## [HOW TO COMPLETE THIS TASK]
Check each line of the listing, and copy it if it contains the word "screenshot".

-- THE RECORDS follows --

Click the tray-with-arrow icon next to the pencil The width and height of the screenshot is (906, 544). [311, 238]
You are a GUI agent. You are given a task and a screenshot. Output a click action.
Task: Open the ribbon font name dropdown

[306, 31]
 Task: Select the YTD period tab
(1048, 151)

-- THE RECORDS concluded --
-- THE RECORDS follows --

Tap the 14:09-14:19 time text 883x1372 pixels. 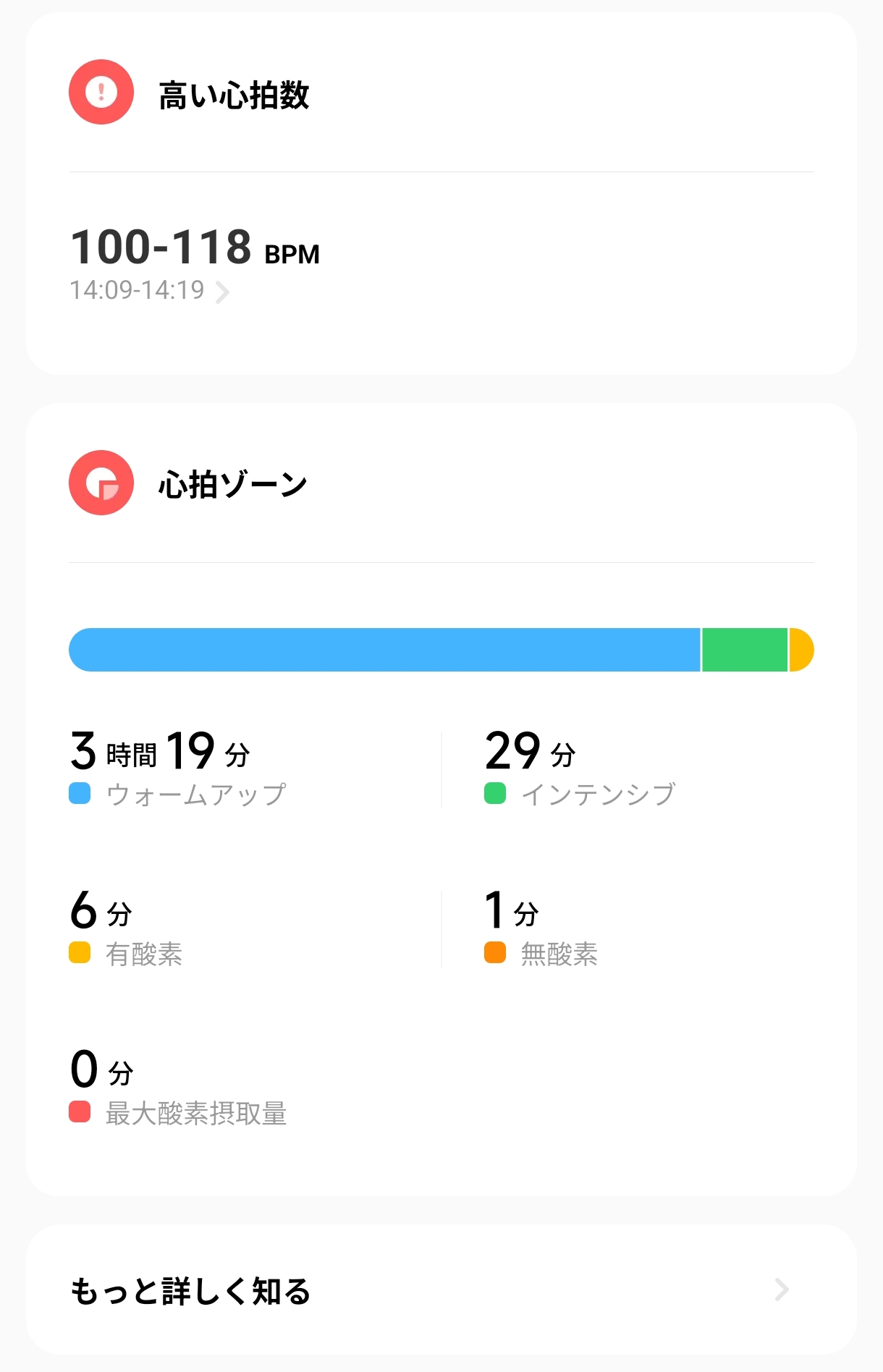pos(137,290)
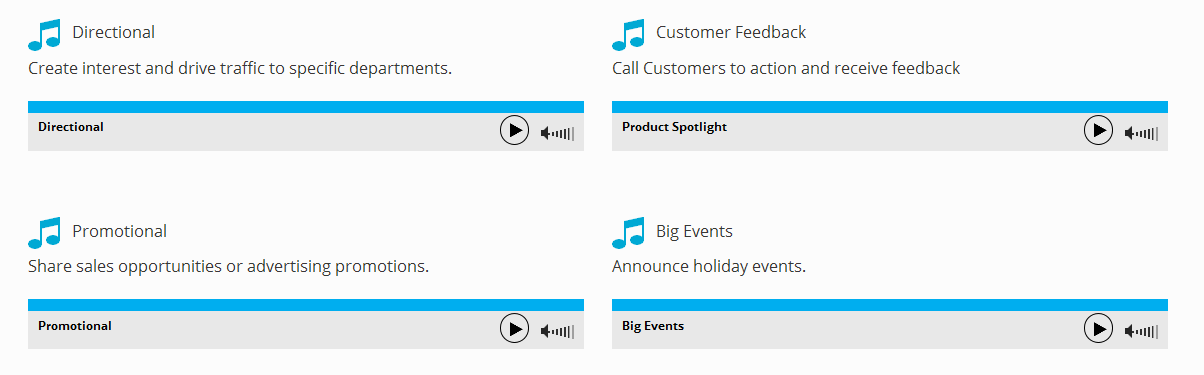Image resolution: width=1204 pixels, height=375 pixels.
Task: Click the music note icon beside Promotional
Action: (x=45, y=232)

-- THE RECORDS concluded --

## [ANSWER FOR THIS EXERCISE]
Click the tray-with-arrow icon next to the pencil The width and height of the screenshot is (906, 544). [311, 238]
You are a GUI agent. You are given a task and a screenshot. Output a click action.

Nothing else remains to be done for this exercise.